= Direction 1 =
In the forum thread about bottled water below, why does MWJB say Retty's claim about Volvic is not true? Answer in one to three sentences.
= Direction 2 =
List every bottled water brand named in the forum thread about bottled water below.
= Direction 3 =
In the forum thread about bottled water below, what is the SCAA spec for pH?

Tesco's Ashbeck, which is highly used by members of this forum, has a stated pH at source of 6.2.


----------



## MrShades (Jul 29, 2009)

7 -6.5, 6.2.... Let me put that into context.

Coke is 2.5


----------



## MWJB (Feb 28, 2012)

Retty said:


> Only Volvic has a PH of 7 and Volvic has a slightly higher than ideal calcium and magnesium content in terms of limescale .


This isn't true, Volvic falls broadly within SCAA water guidelines (bicarbonate is a little higher than centre spec, Asda Eden Falls is outside the SCAA spec for bicarbonate), 1 part Volvic to 2, or 3 parts mix with Waitrose essential is perfect 'SCAA water' (there are several other combinations that provide this too, as well as Jim Schulman's ideal water range). Volvic is very unlikely to give you scale issues.

General Hardness ideal spec for SCAA water is 68mg/l, Volvic (from quoted label values) is in the region of 64mg/l (as is Waitrose Essential)

If there is such a thing as a readily available datum water, Volvic is about as close you get.

SCAA spec for PH is 6.5 to 7.5


----------



## jimbojohn55 (Jan 15, 2016)

Conventional wisdom on water hardness and mineral content is changing - its worth considering the research by Hendon and Colonna-Dashwood,

http://www.baristaguildofeurope.com/dialogue1/2016/1/4/maxwell-colonna-dashwood-water-chemistry-and-its-impact-on-coffee-flavour


----------



## MWJB (Feb 28, 2012)

jimbojohn55 said:


> Conventional wisdom on water hardness and mineral content is changing - its worth considering the research by Hendon and Colonna-Dashwood,.

= Supplied information =
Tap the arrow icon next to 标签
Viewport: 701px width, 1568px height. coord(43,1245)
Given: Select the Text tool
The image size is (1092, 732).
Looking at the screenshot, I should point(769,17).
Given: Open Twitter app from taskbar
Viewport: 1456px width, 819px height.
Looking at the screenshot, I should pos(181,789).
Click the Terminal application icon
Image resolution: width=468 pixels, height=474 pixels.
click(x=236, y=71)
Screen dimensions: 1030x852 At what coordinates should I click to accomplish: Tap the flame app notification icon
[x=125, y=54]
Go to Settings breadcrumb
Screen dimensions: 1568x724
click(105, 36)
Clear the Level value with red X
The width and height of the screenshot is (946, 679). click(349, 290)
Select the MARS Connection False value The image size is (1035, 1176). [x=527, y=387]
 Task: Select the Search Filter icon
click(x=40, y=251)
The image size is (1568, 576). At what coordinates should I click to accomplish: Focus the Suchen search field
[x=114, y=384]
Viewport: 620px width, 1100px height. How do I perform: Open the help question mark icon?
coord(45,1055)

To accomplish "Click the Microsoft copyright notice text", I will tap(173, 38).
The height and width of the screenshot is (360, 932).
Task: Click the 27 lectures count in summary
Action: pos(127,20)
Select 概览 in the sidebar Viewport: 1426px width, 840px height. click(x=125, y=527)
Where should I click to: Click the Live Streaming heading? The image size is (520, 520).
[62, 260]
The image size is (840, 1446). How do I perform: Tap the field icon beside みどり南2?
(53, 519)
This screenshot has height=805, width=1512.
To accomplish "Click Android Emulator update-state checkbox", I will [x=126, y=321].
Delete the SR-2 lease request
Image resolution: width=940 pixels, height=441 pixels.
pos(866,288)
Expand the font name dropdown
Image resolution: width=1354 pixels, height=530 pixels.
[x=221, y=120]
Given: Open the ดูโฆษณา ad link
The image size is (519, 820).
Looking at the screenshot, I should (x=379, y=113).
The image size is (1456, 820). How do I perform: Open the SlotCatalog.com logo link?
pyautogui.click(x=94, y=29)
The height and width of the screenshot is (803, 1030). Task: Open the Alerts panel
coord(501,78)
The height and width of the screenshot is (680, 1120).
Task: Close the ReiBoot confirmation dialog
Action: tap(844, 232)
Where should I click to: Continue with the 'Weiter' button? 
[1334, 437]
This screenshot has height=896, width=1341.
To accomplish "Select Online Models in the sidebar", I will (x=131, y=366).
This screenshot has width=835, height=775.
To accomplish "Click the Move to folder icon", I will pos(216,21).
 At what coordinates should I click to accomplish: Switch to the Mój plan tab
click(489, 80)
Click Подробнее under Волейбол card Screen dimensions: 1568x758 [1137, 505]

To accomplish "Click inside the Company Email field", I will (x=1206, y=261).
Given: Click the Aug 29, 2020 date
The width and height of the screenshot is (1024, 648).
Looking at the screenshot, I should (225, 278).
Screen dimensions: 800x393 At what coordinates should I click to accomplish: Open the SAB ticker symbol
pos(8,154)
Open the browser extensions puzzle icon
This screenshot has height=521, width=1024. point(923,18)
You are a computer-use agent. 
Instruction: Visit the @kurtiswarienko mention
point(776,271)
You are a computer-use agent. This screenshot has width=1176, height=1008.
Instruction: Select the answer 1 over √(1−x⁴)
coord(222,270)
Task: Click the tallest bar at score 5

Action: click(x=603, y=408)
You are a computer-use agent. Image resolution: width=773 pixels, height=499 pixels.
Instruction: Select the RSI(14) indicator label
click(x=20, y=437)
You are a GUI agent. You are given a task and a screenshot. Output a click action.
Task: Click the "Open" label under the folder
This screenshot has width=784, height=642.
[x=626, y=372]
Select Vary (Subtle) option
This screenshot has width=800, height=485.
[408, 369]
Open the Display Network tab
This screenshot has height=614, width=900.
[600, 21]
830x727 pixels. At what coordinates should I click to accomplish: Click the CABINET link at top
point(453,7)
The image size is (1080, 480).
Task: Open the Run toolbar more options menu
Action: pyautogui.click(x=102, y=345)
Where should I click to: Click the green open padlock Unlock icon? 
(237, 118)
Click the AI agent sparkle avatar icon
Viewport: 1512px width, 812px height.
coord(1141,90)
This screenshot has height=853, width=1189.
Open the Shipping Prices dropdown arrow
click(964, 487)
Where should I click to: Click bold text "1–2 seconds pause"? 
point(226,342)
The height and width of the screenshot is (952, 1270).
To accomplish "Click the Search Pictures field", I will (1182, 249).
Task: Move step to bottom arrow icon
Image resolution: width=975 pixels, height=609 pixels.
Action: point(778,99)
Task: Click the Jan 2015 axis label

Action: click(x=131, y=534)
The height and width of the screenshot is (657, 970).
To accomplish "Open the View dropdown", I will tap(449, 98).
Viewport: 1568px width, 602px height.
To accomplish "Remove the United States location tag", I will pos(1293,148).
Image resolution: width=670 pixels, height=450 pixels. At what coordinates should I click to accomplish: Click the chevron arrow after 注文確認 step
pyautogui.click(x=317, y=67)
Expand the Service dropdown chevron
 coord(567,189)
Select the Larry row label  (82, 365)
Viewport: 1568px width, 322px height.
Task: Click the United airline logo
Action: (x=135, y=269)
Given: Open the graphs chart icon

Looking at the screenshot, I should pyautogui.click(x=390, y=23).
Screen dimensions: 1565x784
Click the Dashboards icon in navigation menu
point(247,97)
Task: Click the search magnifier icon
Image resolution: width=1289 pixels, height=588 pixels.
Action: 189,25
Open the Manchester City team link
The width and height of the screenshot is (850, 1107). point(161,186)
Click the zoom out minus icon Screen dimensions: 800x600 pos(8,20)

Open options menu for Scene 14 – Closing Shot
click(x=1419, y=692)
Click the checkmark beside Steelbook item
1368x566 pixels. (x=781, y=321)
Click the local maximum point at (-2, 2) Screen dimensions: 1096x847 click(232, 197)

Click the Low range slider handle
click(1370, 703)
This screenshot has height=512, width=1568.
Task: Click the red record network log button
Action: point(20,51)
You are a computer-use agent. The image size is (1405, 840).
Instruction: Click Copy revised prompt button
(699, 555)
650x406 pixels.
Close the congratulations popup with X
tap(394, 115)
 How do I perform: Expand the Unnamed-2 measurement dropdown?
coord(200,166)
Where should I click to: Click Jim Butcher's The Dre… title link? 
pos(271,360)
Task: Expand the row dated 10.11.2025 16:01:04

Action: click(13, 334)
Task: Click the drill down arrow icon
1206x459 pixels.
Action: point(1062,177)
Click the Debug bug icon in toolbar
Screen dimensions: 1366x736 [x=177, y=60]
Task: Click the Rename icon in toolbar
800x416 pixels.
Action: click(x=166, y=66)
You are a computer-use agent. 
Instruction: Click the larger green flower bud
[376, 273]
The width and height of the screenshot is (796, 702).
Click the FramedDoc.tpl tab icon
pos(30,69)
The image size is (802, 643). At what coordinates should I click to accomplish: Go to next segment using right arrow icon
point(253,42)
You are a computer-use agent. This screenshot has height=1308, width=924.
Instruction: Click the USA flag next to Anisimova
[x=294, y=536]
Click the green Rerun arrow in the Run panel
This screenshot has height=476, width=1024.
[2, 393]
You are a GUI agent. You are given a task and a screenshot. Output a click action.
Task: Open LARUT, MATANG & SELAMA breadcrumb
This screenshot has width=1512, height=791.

= Answer 1 =
MWJB says Volvic falls broadly within the SCAA water guidelines. Its bicarbonate is only a little higher than the center of the spec, and its general hardness of about 64mg/l is close to the SCAA ideal of 68mg/l. For that reason, he says Volvic is very unlikely to cause scale issues.

= Answer 2 =
Tesco's Ashbeck, Volvic, Asda Eden Falls, Waitrose Essential

= Answer 3 =
6.5 to 7.5